Huge 80-storey tower to rise from Toronto block where criminals were once hanged
A downtown street with a distinctly 19th-century feel could soon get a major vertical addition.
Plans have been filed to redevelop a block containing a handful of heritage buildings at the intersection of Toronto Street and Adelaide Street East, including the current home of popular Italian restaurant Terroni Adelaide.
Architecture and planning firm SvN has applied on behalf of an applicant — believed to be Goband Development, which purchased the site in 2019 for $65 million — to bring a new 80-storey skyscraper to the site while attempting to retain the heritage character that makes this block so unique.
The project team has proposed a massive new addition to the skyline which would rise to a height of almost 259 metres. If completed today, the tower would stand as Toronto's sixth tallest, just over one metre taller than the existing One Bloor East.
A primarily residential complex is planned with 2,618 square metres of office space and 1,599 square metres of commercial retail space in its base, anchoring the over 800 homes across more than 61,000 square metres of floor area planned for the tower and mid-rise components above.
Despite the lofty height ambitions, SvN states that the project would "sensitively integrate heritage buildings and reactivate a connection to Courthouse Square," through coordinated efforts with heritage specialists E.R.A. Architects.
Among the properties on-site is the York County Courthouse at 57 Adelaide East, a building dating from 1852-1853 that holds a dark history of capital punishment, but is currently best known for its pizzas and Italian fare. The plan includes a full retention of the courthouse building, which likely means no big move on the horizon for Terroni.
Other buildings included in the redevelopment are Consumer's Gas building at 17-19 Toronto Street, built in 1899 and 1876, which would have external and internal heritage elements restored, while a new-build mid-rise would be added above.
The property at 25 Toronto Street, currently home to another Italian eatery, Mirto, would only have its facades retained, meaning the existing business would be forced to relocate if the project gains approval.

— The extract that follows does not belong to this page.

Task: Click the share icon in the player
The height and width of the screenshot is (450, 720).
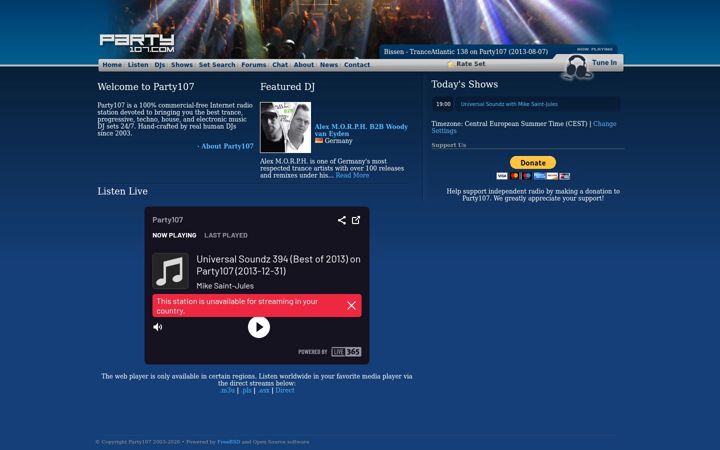Action: (342, 220)
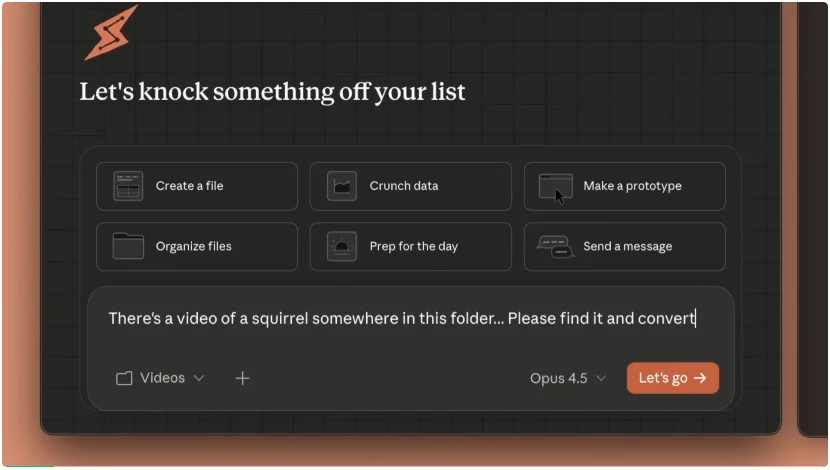Click the Create a file document icon

coord(128,186)
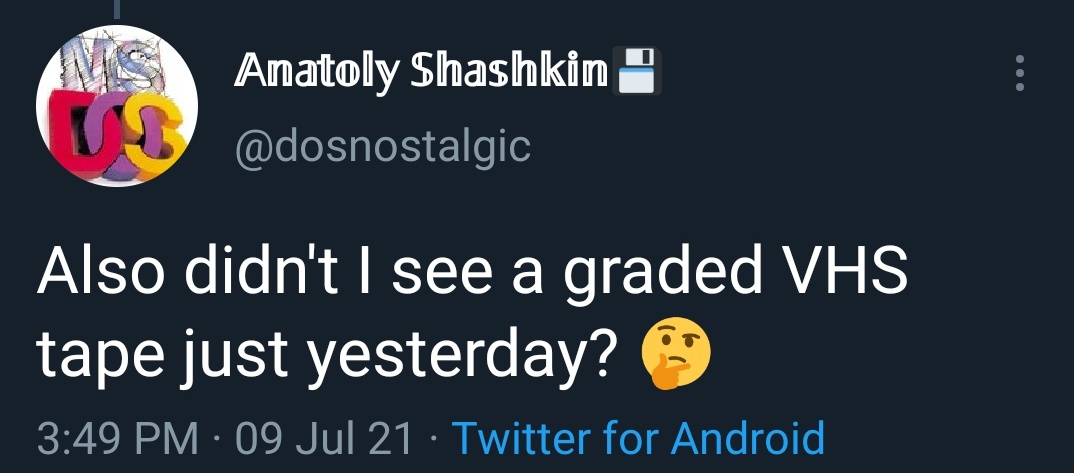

The only property planned for full teardown on the site is 23 Toronto Street, a single-storey building with no obvious heritage attributes.
This structure would be replaced by what architects describe as a "distinct and understated glass volume that sympathetically matches the height of the existing three-storey heritage buildings to its north and south," serving as the main entrance to the residential tower above.
Architects behind the project say that "as the slender new tower rises to its full height, frit and transparent detailing create a deft pattern of softly-rounded balconies while the tower's massing will be further broken down into patterned segments."
Such features are evident in renderings, though are best expressed in a dusk-lit rendering of the modern massing juxtaposed against the heritage base.
A total of 816 residential units are proposed for the relatively compact site, broken down into a mix of 80 studios, 462 one-bedrooms, 219 two-bedrooms, and 55 three-bedroom units.
A whopping 67 per cent of the units feature either a single bedroom or no dedicated bedroom space, which would limit the project's accessibility to families, and may prove to be an even bigger issue than the height in gaining approval.
In terms of parking, the proposal joins a trend of plans with minimal vehicular accommodations, with just 51 spaces serving the entire project. Nearby TTC access and a massive bicycle parking component of over 930 spaces would be expected to serve the majority of residents' local transport needs.